I’m really getting serious about my weight loss journey. I’m making an extensive weight loss binder to track just about everything I can related to my weight loss. Among the contents of the binder, I am going to include:
- A Weight Watchers Food Points List (old Points Plan)
- A Customized Weight Watchers Dining Out Guide (old Points Plan)
- A generalized “Getting Started Guide” (how to calculate my daily points, quick track guide [points per oz. for certain foods], and GHG chart)
- My daily trackers
- My weight/measurement records
- My “Biggest Loser Goal Shirt List” (with additional items added over time)
- A simple sticker chart with a list of reasons I earned each sticker (I may use regular notebook paper for this).
- A chart of FitBit averages per week
- Monthly pictures
Now, I’m not 100% how things will work out with the binder (especially with my FitBit charts).
However, I don’t want to leave you out of the excitement of what I’m going to keep in the little binder, so every Monday, I’ll be sharing my stats on here.
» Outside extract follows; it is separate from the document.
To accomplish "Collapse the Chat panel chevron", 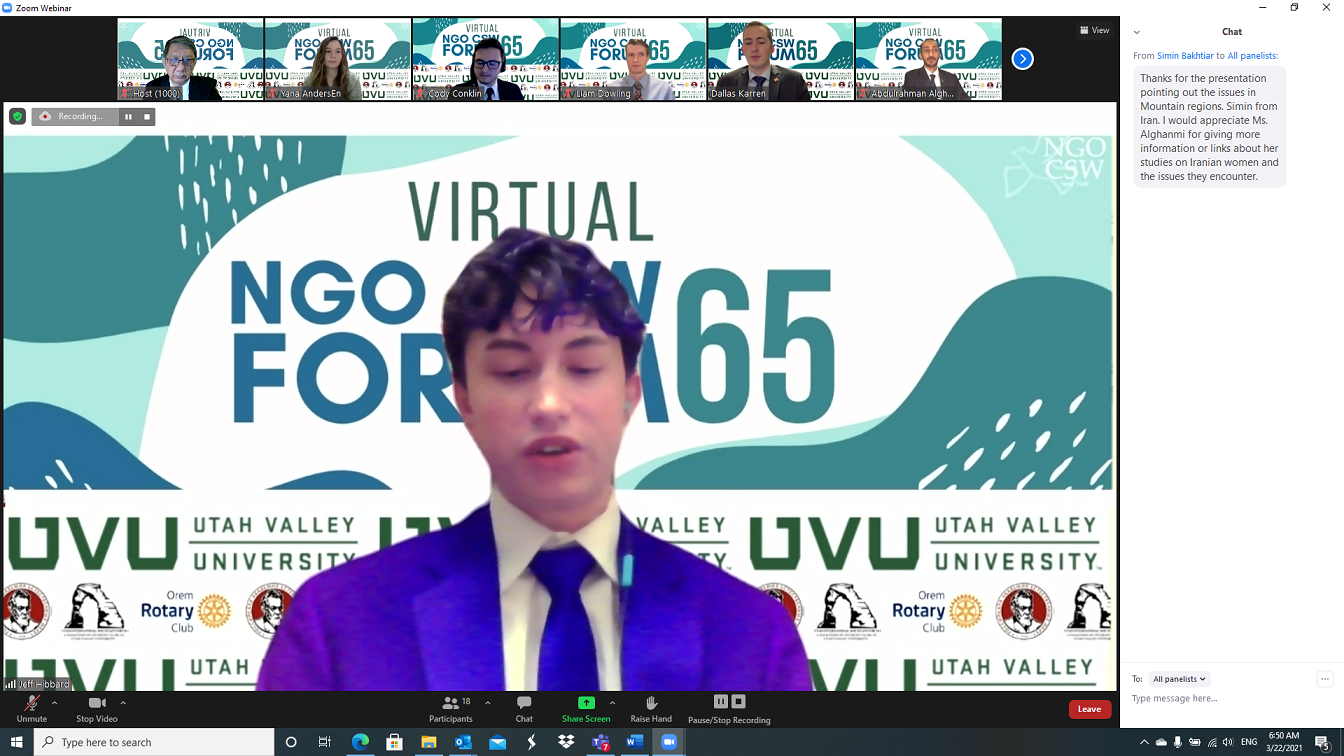I will tap(1136, 32).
This will include:
- Current weight
- Change during the week
- Total change in weight
- Total number of steps taken during the week
- Average number of steps per day
- Total miles traveled during the week
- Average number of miles traveled per day
- Total number of floors climbed (including hills)
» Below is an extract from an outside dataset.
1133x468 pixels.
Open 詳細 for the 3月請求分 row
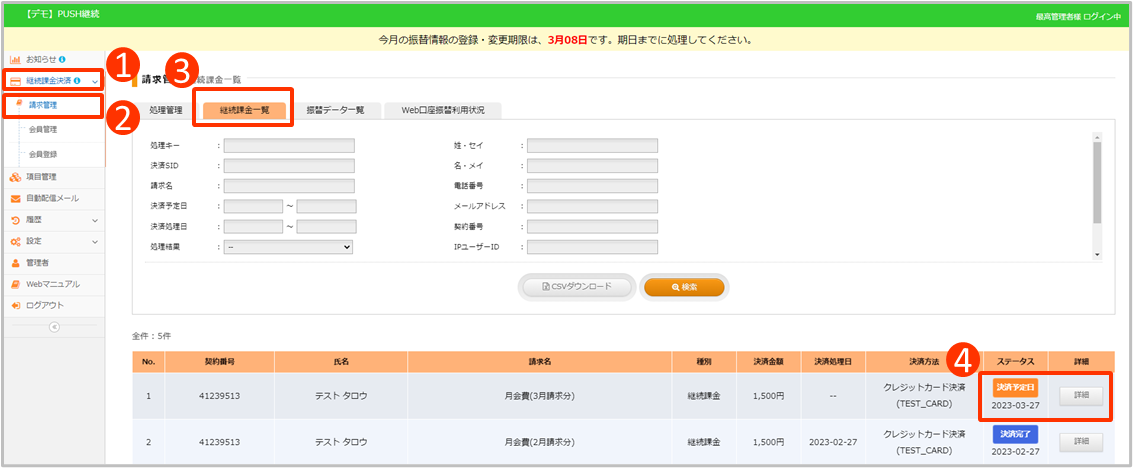[1081, 396]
- Average number of floors climbed per day
- Total calories burned
- Average number of calories burned per day
- Average duration of sleep per day
- Total number of Points used (including weeklies and activity points)
- Average number of Points used per day.
I am also debating sharing my highest and lowest activities for each week, but I’m starting to decide against it for two reasons: 1. I want to keep all this information in my binder, and the less data, the better. 2. I need to focus on the averages and overall progress. Hopefully, I’ll see patterns in my sleep, points used, activity level, and weight loss that will help me figure out what works best for me.
Once a month, I’ll also be posting monthly measurements and a new picture!
To add a little bit of fun (for me), I’ll color code the data. If the numbers have improved (all numbers, excluding weight, are higher) they’ll be green. So, if in one week, I climbed 70 floors, followed by 72 the following week, the 72 will be green.
I’ll use orange if the numbers have stayed the same, and I’ll use red if the numbers (except the weight) have gone down. My total weight change will not be color coded.
I’ll post my starting weight on January 2, 2012 along with all of my starting statistics (measurements, etc). I’ll officially begin sharing all of the other data on January 9, 2012.
By January 2, I should also have my first goal weight set. I’m estimating it should be about 18 pounds down from my starting weight (10%). I’m only focusing on that goal weight. I’ll work on the next goal when I get to it.